→ Entries supplied:
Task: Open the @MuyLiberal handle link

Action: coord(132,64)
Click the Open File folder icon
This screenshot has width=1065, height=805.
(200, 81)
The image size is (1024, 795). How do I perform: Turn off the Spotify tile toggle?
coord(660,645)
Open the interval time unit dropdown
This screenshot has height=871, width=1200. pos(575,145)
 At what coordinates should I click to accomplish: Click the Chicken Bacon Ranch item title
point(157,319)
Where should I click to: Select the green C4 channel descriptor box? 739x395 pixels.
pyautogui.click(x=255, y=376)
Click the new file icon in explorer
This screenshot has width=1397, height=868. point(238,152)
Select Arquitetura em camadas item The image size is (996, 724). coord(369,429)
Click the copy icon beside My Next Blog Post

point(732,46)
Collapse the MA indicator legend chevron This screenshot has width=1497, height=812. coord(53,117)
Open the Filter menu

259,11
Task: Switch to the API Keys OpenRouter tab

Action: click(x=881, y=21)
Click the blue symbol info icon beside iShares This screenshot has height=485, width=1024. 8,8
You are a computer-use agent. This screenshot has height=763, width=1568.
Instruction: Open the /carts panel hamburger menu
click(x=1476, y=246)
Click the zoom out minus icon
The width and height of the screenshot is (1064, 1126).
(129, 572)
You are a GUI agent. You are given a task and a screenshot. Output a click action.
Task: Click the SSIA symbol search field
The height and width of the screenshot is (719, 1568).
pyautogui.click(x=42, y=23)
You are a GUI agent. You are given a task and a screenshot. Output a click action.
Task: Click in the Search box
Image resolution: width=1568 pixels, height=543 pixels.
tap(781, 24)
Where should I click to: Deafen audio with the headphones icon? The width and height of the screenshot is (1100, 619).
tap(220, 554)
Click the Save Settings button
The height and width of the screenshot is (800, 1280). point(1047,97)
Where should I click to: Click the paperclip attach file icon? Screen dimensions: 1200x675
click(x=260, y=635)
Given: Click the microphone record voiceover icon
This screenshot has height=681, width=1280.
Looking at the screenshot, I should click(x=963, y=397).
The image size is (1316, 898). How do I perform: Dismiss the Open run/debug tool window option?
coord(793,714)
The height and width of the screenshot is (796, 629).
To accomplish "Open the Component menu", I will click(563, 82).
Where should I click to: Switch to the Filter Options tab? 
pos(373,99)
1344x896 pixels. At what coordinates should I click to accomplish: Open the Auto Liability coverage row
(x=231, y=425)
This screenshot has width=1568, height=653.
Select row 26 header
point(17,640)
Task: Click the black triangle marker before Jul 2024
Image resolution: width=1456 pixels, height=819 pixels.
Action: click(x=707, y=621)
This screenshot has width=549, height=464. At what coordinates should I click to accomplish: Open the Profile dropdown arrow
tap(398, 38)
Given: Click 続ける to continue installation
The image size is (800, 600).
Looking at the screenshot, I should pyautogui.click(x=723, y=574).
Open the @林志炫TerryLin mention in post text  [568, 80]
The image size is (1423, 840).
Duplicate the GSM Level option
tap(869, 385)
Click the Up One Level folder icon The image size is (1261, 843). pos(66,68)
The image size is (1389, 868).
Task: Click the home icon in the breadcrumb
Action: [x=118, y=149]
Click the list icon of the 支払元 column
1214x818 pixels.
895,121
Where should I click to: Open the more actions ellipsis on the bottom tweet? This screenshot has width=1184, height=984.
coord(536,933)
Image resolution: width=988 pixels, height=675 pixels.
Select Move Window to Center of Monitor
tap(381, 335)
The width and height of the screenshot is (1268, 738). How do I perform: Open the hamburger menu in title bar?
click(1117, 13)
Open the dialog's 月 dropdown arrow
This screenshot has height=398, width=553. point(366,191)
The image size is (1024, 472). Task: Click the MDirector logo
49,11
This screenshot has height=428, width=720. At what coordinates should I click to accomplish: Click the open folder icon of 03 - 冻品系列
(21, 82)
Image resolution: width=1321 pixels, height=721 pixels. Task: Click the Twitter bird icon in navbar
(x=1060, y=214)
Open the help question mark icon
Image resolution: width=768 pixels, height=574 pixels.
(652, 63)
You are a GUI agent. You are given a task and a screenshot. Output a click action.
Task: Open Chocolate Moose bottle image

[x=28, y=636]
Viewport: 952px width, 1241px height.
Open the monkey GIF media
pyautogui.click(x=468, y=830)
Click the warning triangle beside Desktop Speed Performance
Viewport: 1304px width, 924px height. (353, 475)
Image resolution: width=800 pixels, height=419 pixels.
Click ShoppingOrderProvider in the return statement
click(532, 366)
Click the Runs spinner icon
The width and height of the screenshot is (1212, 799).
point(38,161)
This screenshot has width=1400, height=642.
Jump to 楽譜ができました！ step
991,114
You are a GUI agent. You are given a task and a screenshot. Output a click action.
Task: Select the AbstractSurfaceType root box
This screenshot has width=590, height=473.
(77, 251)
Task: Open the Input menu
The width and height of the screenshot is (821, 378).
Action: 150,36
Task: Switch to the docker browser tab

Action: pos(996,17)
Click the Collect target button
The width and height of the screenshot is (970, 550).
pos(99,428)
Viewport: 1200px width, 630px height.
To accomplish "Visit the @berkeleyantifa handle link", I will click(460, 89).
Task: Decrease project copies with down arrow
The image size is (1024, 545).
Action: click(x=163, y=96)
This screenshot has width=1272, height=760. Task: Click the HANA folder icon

→ Required work: Change every "GUI agent" in the records above to "desktop assistant", leaving all other text as it is.

→ Result:
Task: Open the @MuyLiberal handle link

Action: coord(132,64)
Click the Open File folder icon
This screenshot has width=1065, height=805.
(200, 81)
The image size is (1024, 795). How do I perform: Turn off the Spotify tile toggle?
coord(660,645)
Open the interval time unit dropdown
This screenshot has height=871, width=1200. pos(575,145)
 At what coordinates should I click to accomplish: Click the Chicken Bacon Ranch item title
point(157,319)
Where should I click to: Select the green C4 channel descriptor box? 739x395 pixels.
pyautogui.click(x=255, y=376)
Click the new file icon in explorer
This screenshot has width=1397, height=868. point(238,152)
Select Arquitetura em camadas item The image size is (996, 724). coord(369,429)
Click the copy icon beside My Next Blog Post

point(732,46)
Collapse the MA indicator legend chevron This screenshot has width=1497, height=812. coord(53,117)
Open the Filter menu

259,11
Task: Switch to the API Keys OpenRouter tab

Action: click(x=881, y=21)
Click the blue symbol info icon beside iShares This screenshot has height=485, width=1024. 8,8
You are a computer-use agent. This screenshot has height=763, width=1568.
Instruction: Open the /carts panel hamburger menu
click(x=1476, y=246)
Click the zoom out minus icon
The width and height of the screenshot is (1064, 1126).
(129, 572)
You are a desktop assistant. You are given a task and a screenshot. Output a click action.
Task: Click the SSIA symbol search field
The height and width of the screenshot is (719, 1568).
pyautogui.click(x=42, y=23)
You are a desktop assistant. You are given a task and a screenshot. Output a click action.
Task: Click in the Search box
Image resolution: width=1568 pixels, height=543 pixels.
tap(781, 24)
Where should I click to: Deafen audio with the headphones icon? The width and height of the screenshot is (1100, 619).
tap(220, 554)
Click the Save Settings button
The height and width of the screenshot is (800, 1280). point(1047,97)
Where should I click to: Click the paperclip attach file icon? Screen dimensions: 1200x675
click(x=260, y=635)
Given: Click the microphone record voiceover icon
This screenshot has height=681, width=1280.
Looking at the screenshot, I should click(x=963, y=397).
The image size is (1316, 898). How do I perform: Dismiss the Open run/debug tool window option?
coord(793,714)
The height and width of the screenshot is (796, 629).
To accomplish "Open the Component menu", I will click(563, 82).
Where should I click to: Switch to the Filter Options tab? 
pos(373,99)
1344x896 pixels. At what coordinates should I click to accomplish: Open the Auto Liability coverage row
(x=231, y=425)
This screenshot has width=1568, height=653.
Select row 26 header
point(17,640)
Task: Click the black triangle marker before Jul 2024
Image resolution: width=1456 pixels, height=819 pixels.
Action: click(x=707, y=621)
This screenshot has width=549, height=464. At what coordinates should I click to accomplish: Open the Profile dropdown arrow
tap(398, 38)
Given: Click 続ける to continue installation
The image size is (800, 600).
Looking at the screenshot, I should pyautogui.click(x=723, y=574).
Open the @林志炫TerryLin mention in post text  [568, 80]
The image size is (1423, 840).
Duplicate the GSM Level option
tap(869, 385)
Click the Up One Level folder icon The image size is (1261, 843). pos(66,68)
The image size is (1389, 868).
Task: Click the home icon in the breadcrumb
Action: [x=118, y=149]
Click the list icon of the 支払元 column
1214x818 pixels.
895,121
Where should I click to: Open the more actions ellipsis on the bottom tweet? This screenshot has width=1184, height=984.
coord(536,933)
Image resolution: width=988 pixels, height=675 pixels.
Select Move Window to Center of Monitor
tap(381, 335)
The width and height of the screenshot is (1268, 738). How do I perform: Open the hamburger menu in title bar?
click(1117, 13)
Open the dialog's 月 dropdown arrow
This screenshot has height=398, width=553. point(366,191)
The image size is (1024, 472). Task: Click the MDirector logo
49,11
This screenshot has height=428, width=720. At what coordinates should I click to accomplish: Click the open folder icon of 03 - 冻品系列
(21, 82)
Image resolution: width=1321 pixels, height=721 pixels. Task: Click the Twitter bird icon in navbar
(x=1060, y=214)
Open the help question mark icon
Image resolution: width=768 pixels, height=574 pixels.
(652, 63)
You are a desktop assistant. You are given a task and a screenshot. Output a click action.
Task: Open Chocolate Moose bottle image

[x=28, y=636]
Viewport: 952px width, 1241px height.
Open the monkey GIF media
pyautogui.click(x=468, y=830)
Click the warning triangle beside Desktop Speed Performance
Viewport: 1304px width, 924px height. (353, 475)
Image resolution: width=800 pixels, height=419 pixels.
Click ShoppingOrderProvider in the return statement
click(532, 366)
Click the Runs spinner icon
The width and height of the screenshot is (1212, 799).
point(38,161)
This screenshot has width=1400, height=642.
Jump to 楽譜ができました！ step
991,114
You are a desktop assistant. You are given a task and a screenshot. Output a click action.
Task: Select the AbstractSurfaceType root box
This screenshot has width=590, height=473.
(77, 251)
Task: Open the Input menu
The width and height of the screenshot is (821, 378).
Action: 150,36
Task: Switch to the docker browser tab

Action: pos(996,17)
Click the Collect target button
The width and height of the screenshot is (970, 550).
pos(99,428)
Viewport: 1200px width, 630px height.
To accomplish "Visit the @berkeleyantifa handle link", I will click(460, 89).
Task: Decrease project copies with down arrow
The image size is (1024, 545).
Action: click(x=163, y=96)
This screenshot has width=1272, height=760. Task: Click the HANA folder icon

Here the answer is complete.